*Extracted data*
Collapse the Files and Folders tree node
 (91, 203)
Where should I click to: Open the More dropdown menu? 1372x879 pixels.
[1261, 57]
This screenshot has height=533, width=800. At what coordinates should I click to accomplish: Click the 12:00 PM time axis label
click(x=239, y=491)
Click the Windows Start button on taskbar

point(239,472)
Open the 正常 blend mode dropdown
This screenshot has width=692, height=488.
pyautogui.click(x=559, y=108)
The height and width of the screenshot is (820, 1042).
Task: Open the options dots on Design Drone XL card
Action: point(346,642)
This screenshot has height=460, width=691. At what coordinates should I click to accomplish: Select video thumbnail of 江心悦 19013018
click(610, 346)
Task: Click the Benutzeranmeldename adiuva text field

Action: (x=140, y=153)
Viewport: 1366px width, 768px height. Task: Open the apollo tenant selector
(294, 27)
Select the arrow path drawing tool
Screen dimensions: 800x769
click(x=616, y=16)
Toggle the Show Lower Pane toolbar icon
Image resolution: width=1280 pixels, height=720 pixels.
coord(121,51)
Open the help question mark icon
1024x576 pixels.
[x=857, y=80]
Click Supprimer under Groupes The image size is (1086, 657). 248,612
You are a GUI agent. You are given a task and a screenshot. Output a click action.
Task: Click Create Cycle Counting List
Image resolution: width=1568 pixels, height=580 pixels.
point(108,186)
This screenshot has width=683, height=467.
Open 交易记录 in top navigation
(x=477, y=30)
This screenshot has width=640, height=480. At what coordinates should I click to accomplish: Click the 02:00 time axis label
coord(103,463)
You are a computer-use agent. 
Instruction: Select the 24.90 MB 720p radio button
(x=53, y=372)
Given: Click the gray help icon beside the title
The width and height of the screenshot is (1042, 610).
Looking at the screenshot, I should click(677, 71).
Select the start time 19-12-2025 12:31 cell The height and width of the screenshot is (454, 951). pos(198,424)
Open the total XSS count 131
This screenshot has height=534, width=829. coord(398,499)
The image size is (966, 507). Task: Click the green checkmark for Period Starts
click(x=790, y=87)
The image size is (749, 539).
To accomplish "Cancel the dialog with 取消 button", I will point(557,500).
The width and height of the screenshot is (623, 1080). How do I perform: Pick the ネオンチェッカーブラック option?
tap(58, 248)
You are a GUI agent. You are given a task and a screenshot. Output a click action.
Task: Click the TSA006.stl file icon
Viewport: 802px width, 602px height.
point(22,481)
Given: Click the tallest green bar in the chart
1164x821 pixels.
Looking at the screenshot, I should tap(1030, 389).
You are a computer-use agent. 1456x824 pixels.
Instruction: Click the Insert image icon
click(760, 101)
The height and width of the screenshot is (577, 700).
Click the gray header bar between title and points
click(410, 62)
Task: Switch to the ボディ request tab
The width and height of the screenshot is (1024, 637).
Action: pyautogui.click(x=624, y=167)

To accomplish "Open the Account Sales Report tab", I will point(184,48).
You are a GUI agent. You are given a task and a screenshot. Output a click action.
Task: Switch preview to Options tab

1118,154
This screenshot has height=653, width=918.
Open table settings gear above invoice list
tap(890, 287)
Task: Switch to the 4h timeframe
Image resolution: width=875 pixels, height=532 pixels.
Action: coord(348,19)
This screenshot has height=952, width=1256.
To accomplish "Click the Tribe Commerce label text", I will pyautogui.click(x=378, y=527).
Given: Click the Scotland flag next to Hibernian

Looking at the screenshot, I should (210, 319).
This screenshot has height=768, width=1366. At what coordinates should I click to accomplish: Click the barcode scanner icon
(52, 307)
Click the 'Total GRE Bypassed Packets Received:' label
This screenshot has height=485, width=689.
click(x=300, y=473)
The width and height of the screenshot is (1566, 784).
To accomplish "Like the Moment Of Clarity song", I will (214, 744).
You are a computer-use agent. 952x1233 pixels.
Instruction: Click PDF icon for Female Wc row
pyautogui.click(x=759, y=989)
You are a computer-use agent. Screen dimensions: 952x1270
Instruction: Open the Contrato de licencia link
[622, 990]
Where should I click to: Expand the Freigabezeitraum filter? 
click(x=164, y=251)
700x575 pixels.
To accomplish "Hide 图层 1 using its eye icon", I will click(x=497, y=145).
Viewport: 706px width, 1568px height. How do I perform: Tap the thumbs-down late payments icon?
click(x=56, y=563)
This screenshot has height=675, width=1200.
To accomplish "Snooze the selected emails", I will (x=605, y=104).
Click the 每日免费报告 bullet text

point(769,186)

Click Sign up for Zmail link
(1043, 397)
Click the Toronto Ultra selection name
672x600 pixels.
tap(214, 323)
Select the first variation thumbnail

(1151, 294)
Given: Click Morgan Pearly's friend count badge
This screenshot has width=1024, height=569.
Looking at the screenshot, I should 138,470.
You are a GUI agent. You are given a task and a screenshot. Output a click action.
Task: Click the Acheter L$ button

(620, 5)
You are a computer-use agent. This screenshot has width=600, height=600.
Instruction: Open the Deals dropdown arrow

*What the exercise asks*
Transcribe every line above, character for character.

*Solution to this problem*
Collapse the Files and Folders tree node
 (91, 203)
Where should I click to: Open the More dropdown menu? 1372x879 pixels.
[1261, 57]
This screenshot has height=533, width=800. At what coordinates should I click to accomplish: Click the 12:00 PM time axis label
click(x=239, y=491)
Click the Windows Start button on taskbar

point(239,472)
Open the 正常 blend mode dropdown
This screenshot has width=692, height=488.
pyautogui.click(x=559, y=108)
The height and width of the screenshot is (820, 1042).
Task: Open the options dots on Design Drone XL card
Action: point(346,642)
This screenshot has height=460, width=691. At what coordinates should I click to accomplish: Select video thumbnail of 江心悦 19013018
click(610, 346)
Task: Click the Benutzeranmeldename adiuva text field

Action: (x=140, y=153)
Viewport: 1366px width, 768px height. Task: Open the apollo tenant selector
(294, 27)
Select the arrow path drawing tool
Screen dimensions: 800x769
click(x=616, y=16)
Toggle the Show Lower Pane toolbar icon
Image resolution: width=1280 pixels, height=720 pixels.
coord(121,51)
Open the help question mark icon
1024x576 pixels.
[x=857, y=80]
Click Supprimer under Groupes The image size is (1086, 657). 248,612
You are a GUI agent. You are given a task and a screenshot. Output a click action.
Task: Click Create Cycle Counting List
Image resolution: width=1568 pixels, height=580 pixels.
point(108,186)
This screenshot has width=683, height=467.
Open 交易记录 in top navigation
(x=477, y=30)
This screenshot has width=640, height=480. At what coordinates should I click to accomplish: Click the 02:00 time axis label
coord(103,463)
You are a computer-use agent. 
Instruction: Select the 24.90 MB 720p radio button
(x=53, y=372)
Given: Click the gray help icon beside the title
The width and height of the screenshot is (1042, 610).
Looking at the screenshot, I should click(677, 71).
Select the start time 19-12-2025 12:31 cell The height and width of the screenshot is (454, 951). pos(198,424)
Open the total XSS count 131
This screenshot has height=534, width=829. coord(398,499)
The image size is (966, 507). Task: Click the green checkmark for Period Starts
click(x=790, y=87)
The image size is (749, 539).
To accomplish "Cancel the dialog with 取消 button", I will point(557,500).
The width and height of the screenshot is (623, 1080). How do I perform: Pick the ネオンチェッカーブラック option?
tap(58, 248)
You are a GUI agent. You are given a task and a screenshot. Output a click action.
Task: Click the TSA006.stl file icon
Viewport: 802px width, 602px height.
point(22,481)
Given: Click the tallest green bar in the chart
1164x821 pixels.
Looking at the screenshot, I should tap(1030, 389).
You are a computer-use agent. 1456x824 pixels.
Instruction: Click the Insert image icon
click(760, 101)
The height and width of the screenshot is (577, 700).
Click the gray header bar between title and points
click(410, 62)
Task: Switch to the ボディ request tab
The width and height of the screenshot is (1024, 637).
Action: pyautogui.click(x=624, y=167)

To accomplish "Open the Account Sales Report tab", I will point(184,48).
You are a GUI agent. You are given a task and a screenshot. Output a click action.
Task: Switch preview to Options tab

1118,154
This screenshot has height=653, width=918.
Open table settings gear above invoice list
tap(890, 287)
Task: Switch to the 4h timeframe
Image resolution: width=875 pixels, height=532 pixels.
Action: coord(348,19)
This screenshot has height=952, width=1256.
To accomplish "Click the Tribe Commerce label text", I will pyautogui.click(x=378, y=527).
Given: Click the Scotland flag next to Hibernian

Looking at the screenshot, I should (210, 319).
This screenshot has height=768, width=1366. At what coordinates should I click to accomplish: Click the barcode scanner icon
(52, 307)
Click the 'Total GRE Bypassed Packets Received:' label
This screenshot has height=485, width=689.
click(x=300, y=473)
The width and height of the screenshot is (1566, 784).
To accomplish "Like the Moment Of Clarity song", I will (214, 744).
You are a computer-use agent. 952x1233 pixels.
Instruction: Click PDF icon for Female Wc row
pyautogui.click(x=759, y=989)
You are a computer-use agent. Screen dimensions: 952x1270
Instruction: Open the Contrato de licencia link
[622, 990]
Where should I click to: Expand the Freigabezeitraum filter? 
click(x=164, y=251)
700x575 pixels.
To accomplish "Hide 图层 1 using its eye icon", I will click(x=497, y=145).
Viewport: 706px width, 1568px height. How do I perform: Tap the thumbs-down late payments icon?
click(x=56, y=563)
This screenshot has height=675, width=1200.
To accomplish "Snooze the selected emails", I will (x=605, y=104).
Click the 每日免费报告 bullet text

point(769,186)

Click Sign up for Zmail link
(1043, 397)
Click the Toronto Ultra selection name
672x600 pixels.
tap(214, 323)
Select the first variation thumbnail

(1151, 294)
Given: Click Morgan Pearly's friend count badge
This screenshot has width=1024, height=569.
Looking at the screenshot, I should 138,470.
You are a GUI agent. You are given a task and a screenshot. Output a click action.
Task: Click the Acheter L$ button

(620, 5)
You are a computer-use agent. This screenshot has width=600, height=600.
Instruction: Open the Deals dropdown arrow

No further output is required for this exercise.